# Stored items
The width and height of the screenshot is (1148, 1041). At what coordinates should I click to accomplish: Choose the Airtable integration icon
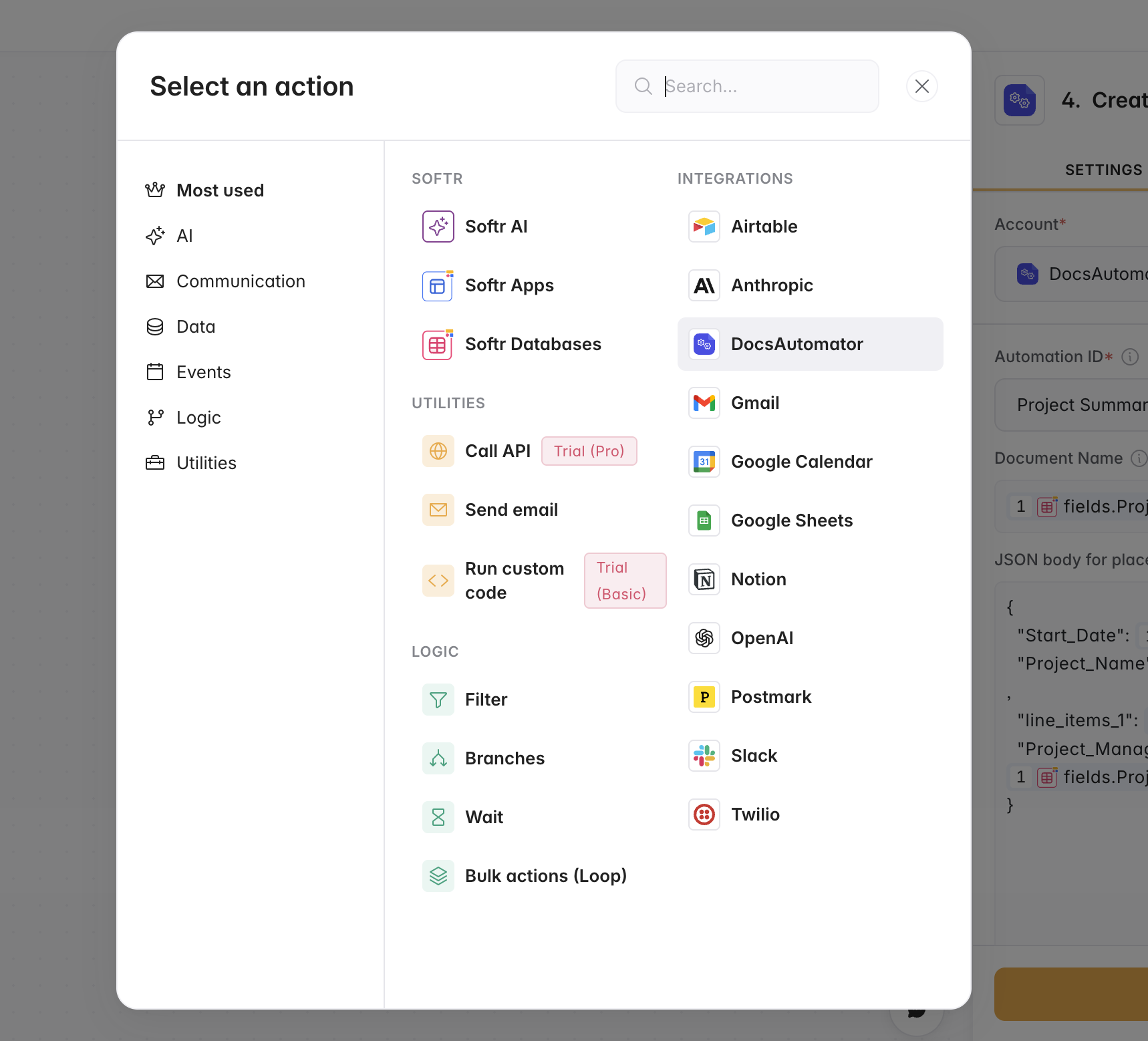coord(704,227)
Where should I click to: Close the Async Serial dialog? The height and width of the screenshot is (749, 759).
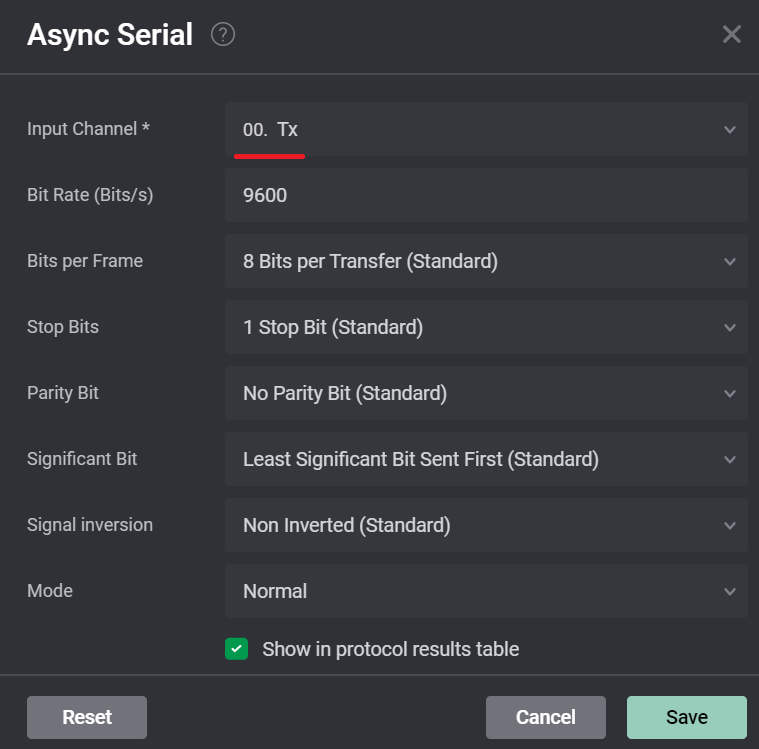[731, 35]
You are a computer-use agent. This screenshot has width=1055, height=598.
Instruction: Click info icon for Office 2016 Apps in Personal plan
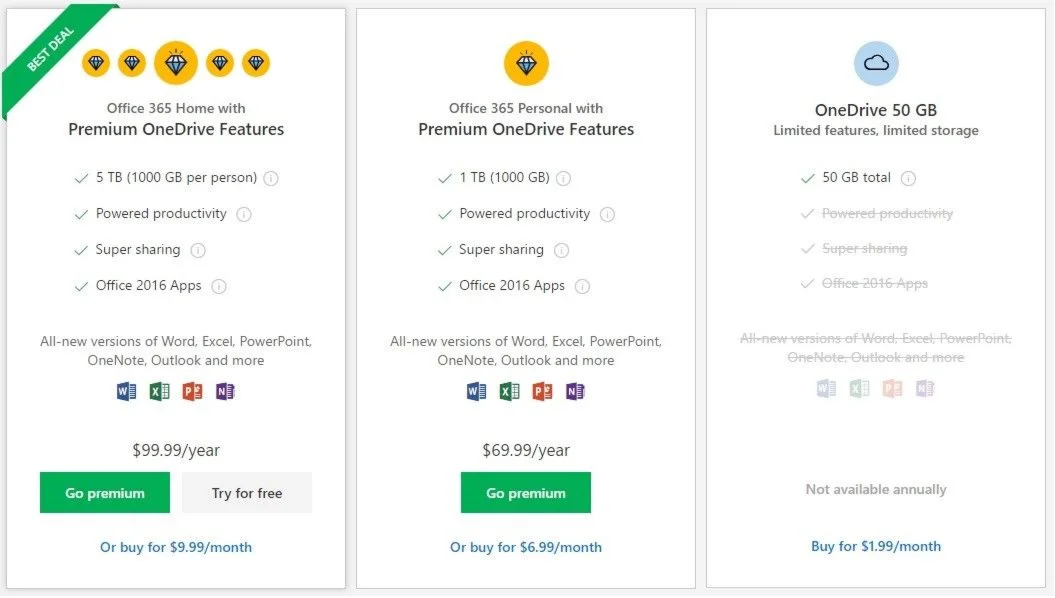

# Your instructions
Leaving out the pictures, repeat all of the entries exactly.

# Exercise answer
The width and height of the screenshot is (1148, 1041). At what coordinates should I click to accomplish: Choose the Airtable integration icon
coord(704,227)
Where should I click to: Close the Async Serial dialog? The height and width of the screenshot is (749, 759).
[731, 35]
You are a computer-use agent. This screenshot has width=1055, height=598.
Instruction: Click info icon for Office 2016 Apps in Personal plan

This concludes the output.